Aggie’s HAS hosted an impressive array of celebrity guests - if there’s a sidewalk star with his name on it in Hollywood, he may well also have a guest cottage named for him at Aggie’s. Cooper, Brando, Burr, and Holden are a few. The hotel was a renowned rest-and-recouperation center for Allied servicemen and officers during World War II. It's impeccably white facade, with tiers of verandahs overlooking Apia Harbor, conveys exactly the right impression of proper British hospitality.
And, that it delivers. It’s huge - 156 rooms and 26 island-style garden bungalows sprawling over the equivalent of two Chicago city blocks. The photographs speak to the superb pool and immaculate groundskeeping. My "standard" single room had a smallish bed but was otherwise well equipped. Except for the occasional bug that you’ll find in even the priciest tropical hotel bathrooms, the room was clean and well-maintained. I could watch the latest worldwide financial markets or free movies on the cable TV service included with the room.
The second-floor room - no elevator - shared a common balcony with adjoining units and carried a ‘rack rate’ of U.S. $95-100. The garden bungalows, or fales listed for $115 (single) or $120 (double). Rooms in the newer wing facing the harbor started at $140.
Service was commendable; I never encountered an unsmiling employee and never had a glass go unrefilled for more than a few minutes. There’s a reasonably priced informal outdoor restaurant and a superb fine-dining room inside.

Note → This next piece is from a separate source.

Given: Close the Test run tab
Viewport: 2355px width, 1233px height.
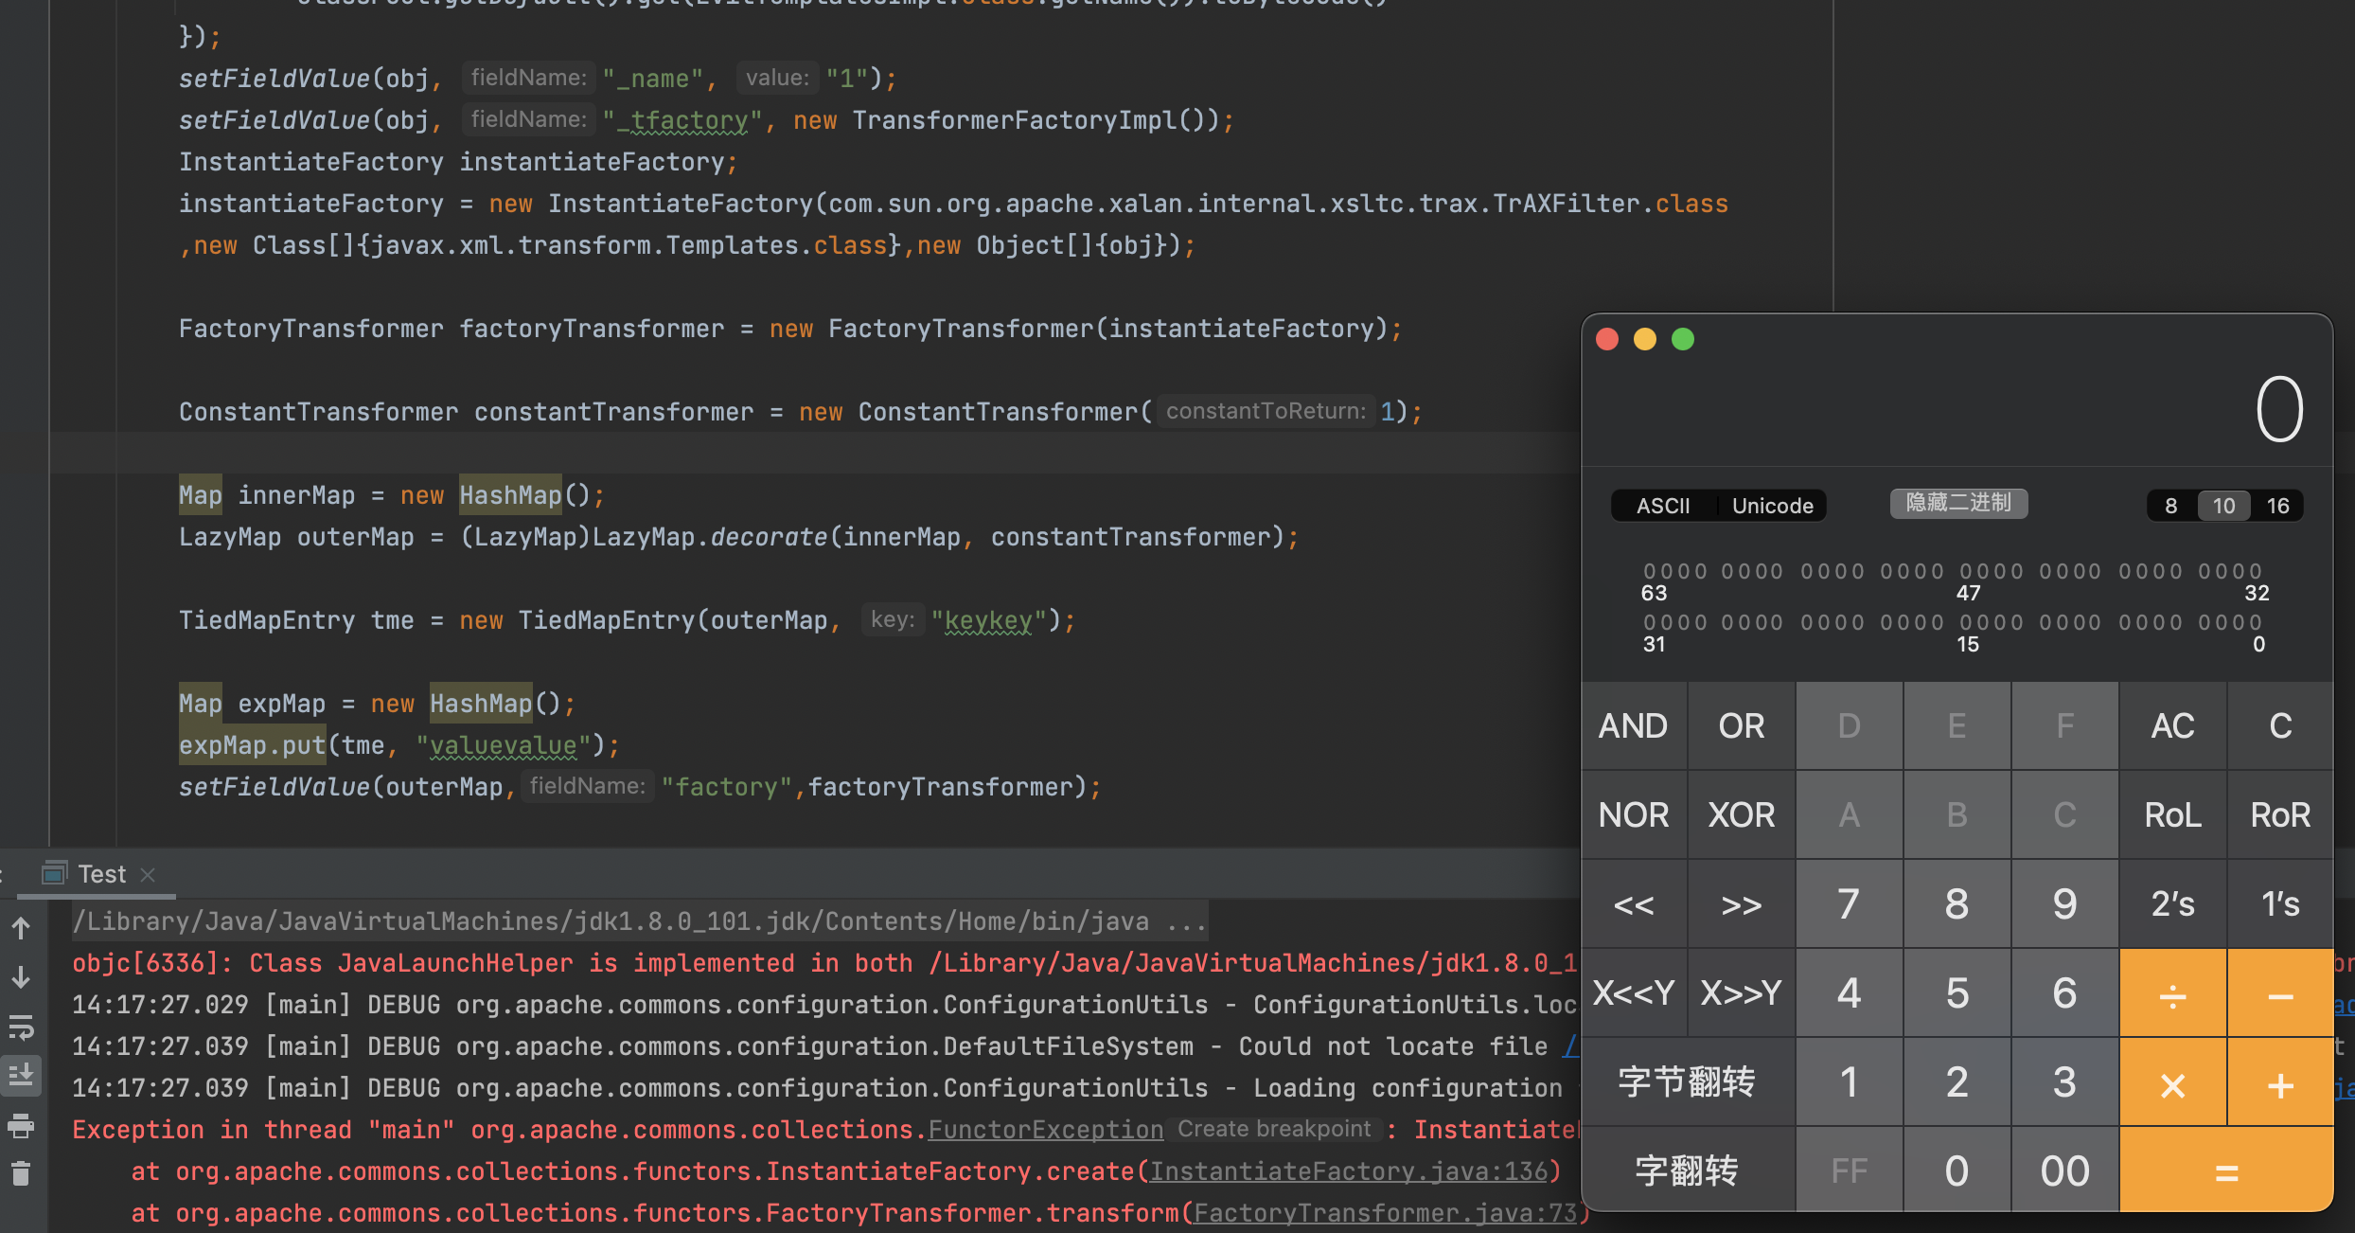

I had a chance to visit Coconuts Beach Resort on the opposite side of the island, and, though Aggie’s had no beach, I would have to say that it appeared to be the class of Independent Samoa’s hotels - especially considering that Aggie’s guests play golf free at the Royal Samoan Country Club. There was nothing in American Samoa that could come close to it.
ONE WARNING: Book this property directly with the hotel. I was seriously overcharged by a hotel broker, paying a premium price for the least expensive room category.